↓↓↓

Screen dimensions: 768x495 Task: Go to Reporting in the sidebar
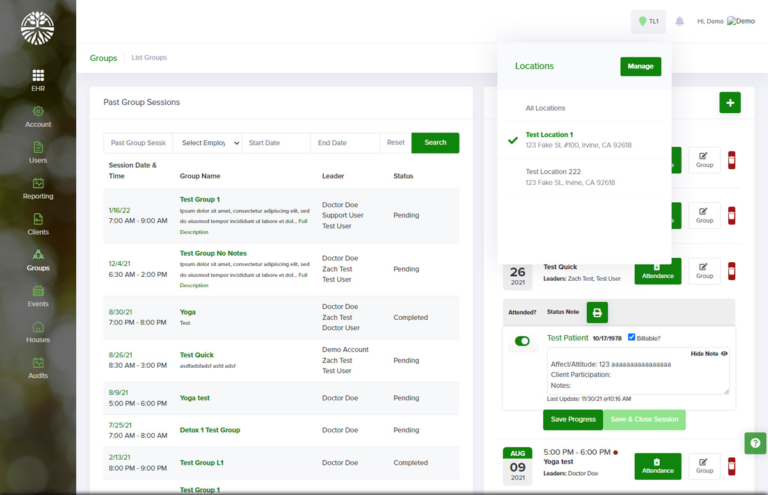[38, 184]

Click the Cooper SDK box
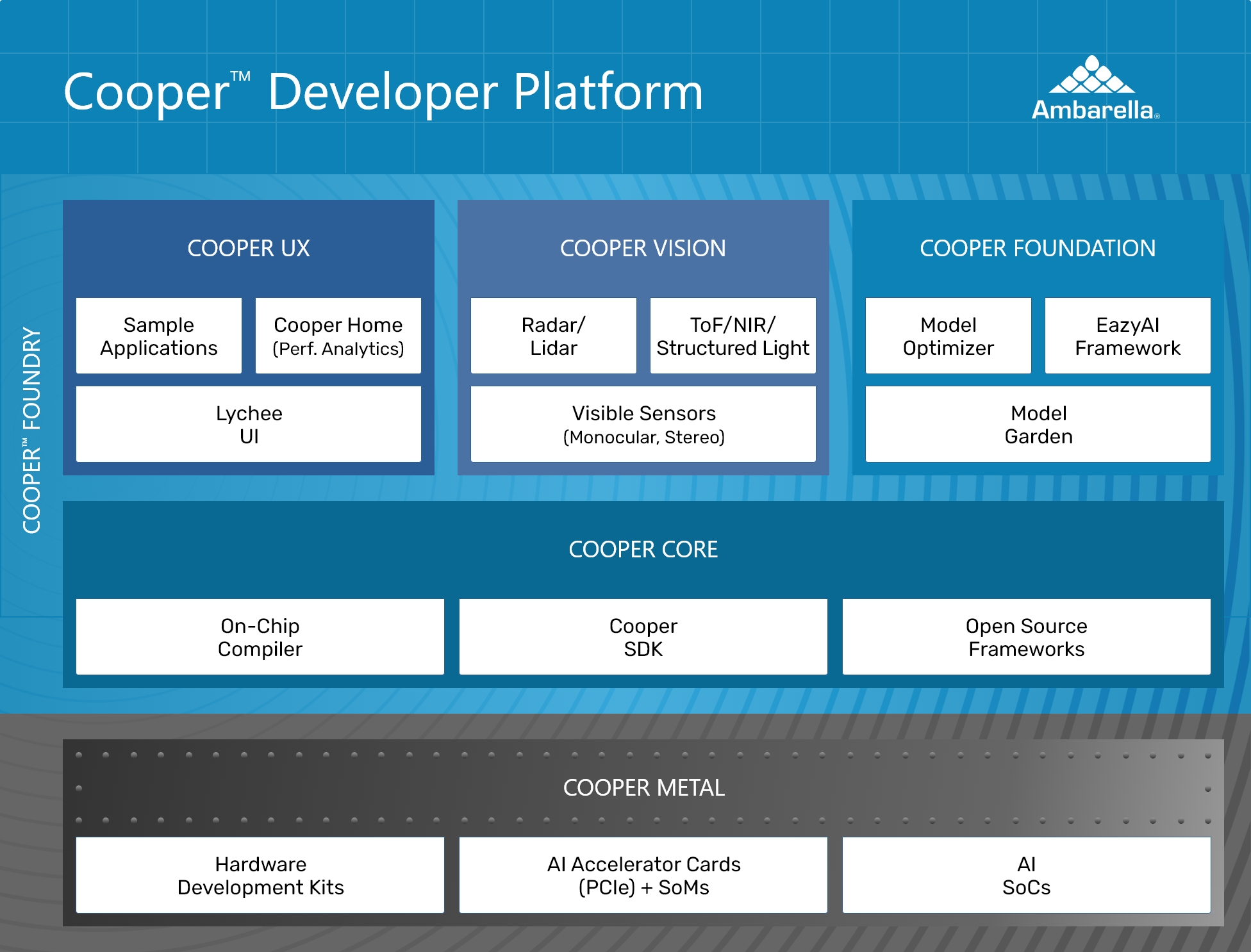coord(643,637)
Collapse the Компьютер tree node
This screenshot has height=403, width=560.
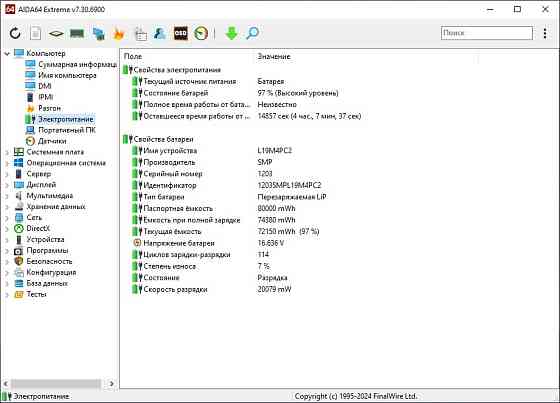(7, 54)
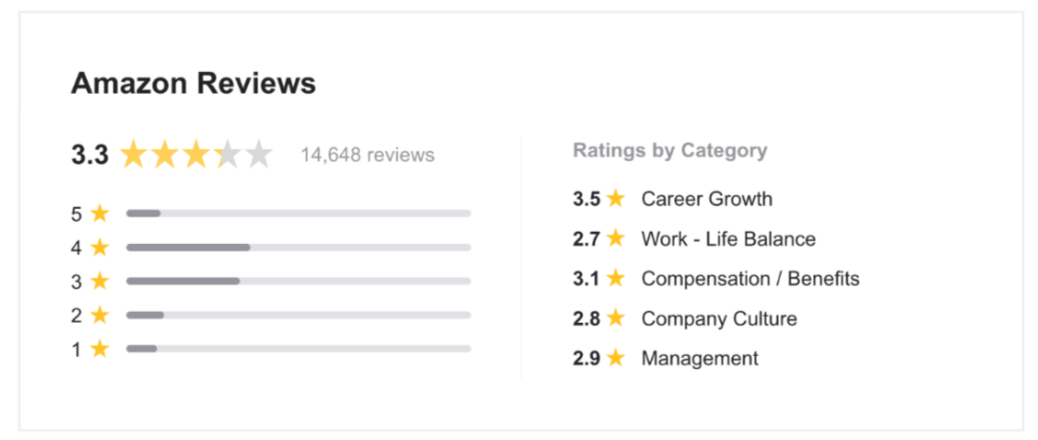Click the Ratings by Category header
This screenshot has height=440, width=1038.
670,151
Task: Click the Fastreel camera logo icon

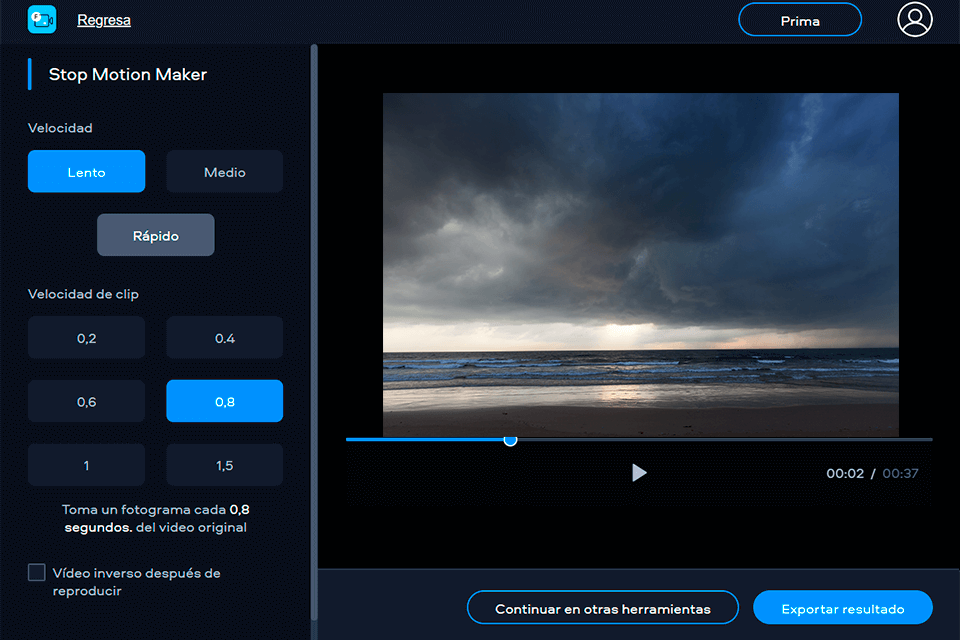Action: tap(41, 19)
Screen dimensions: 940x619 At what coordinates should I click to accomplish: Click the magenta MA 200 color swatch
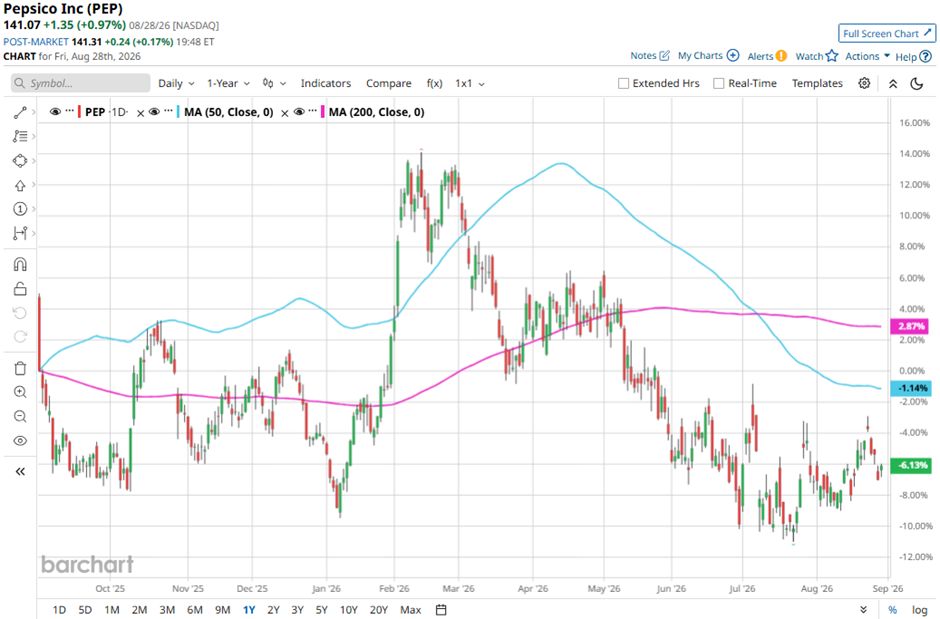(324, 112)
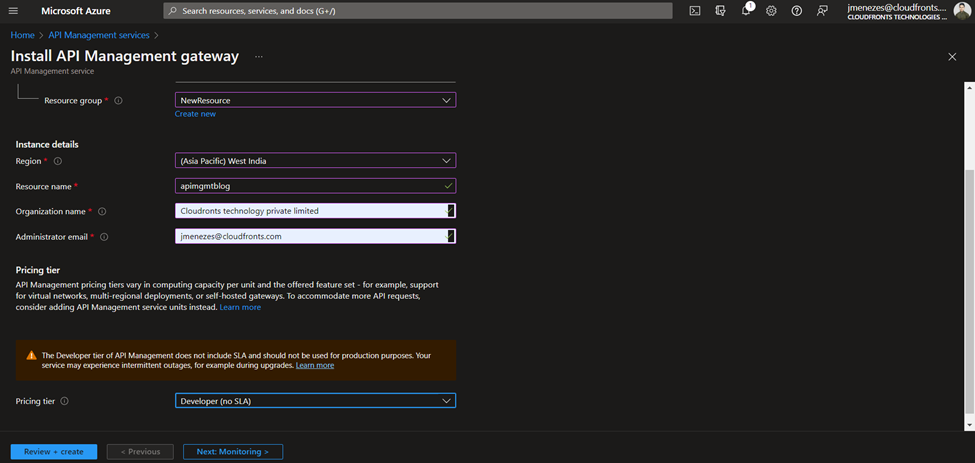
Task: Go to Home breadcrumb
Action: (x=22, y=35)
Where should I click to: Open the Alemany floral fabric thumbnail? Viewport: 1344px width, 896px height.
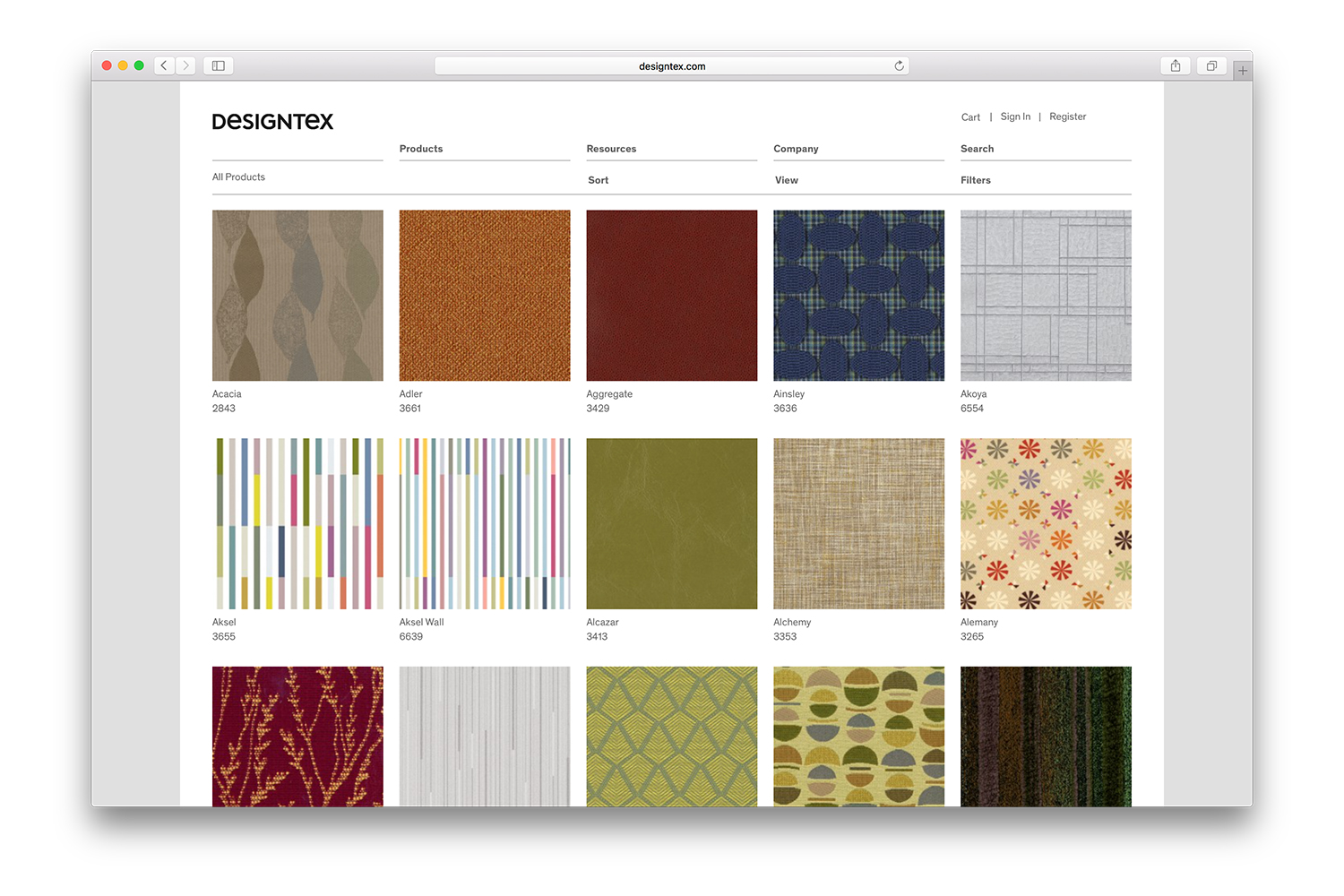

↑↑↑

• **TASK TO COMPLETE**
Return the entries above word for word, from the first line through the line containing "coord(643,637)", including both ends. Leave the pictures out.

• **TASK ANSWER**
Screen dimensions: 768x495 Task: Go to Reporting in the sidebar
[38, 184]

Click the Cooper SDK box
coord(643,637)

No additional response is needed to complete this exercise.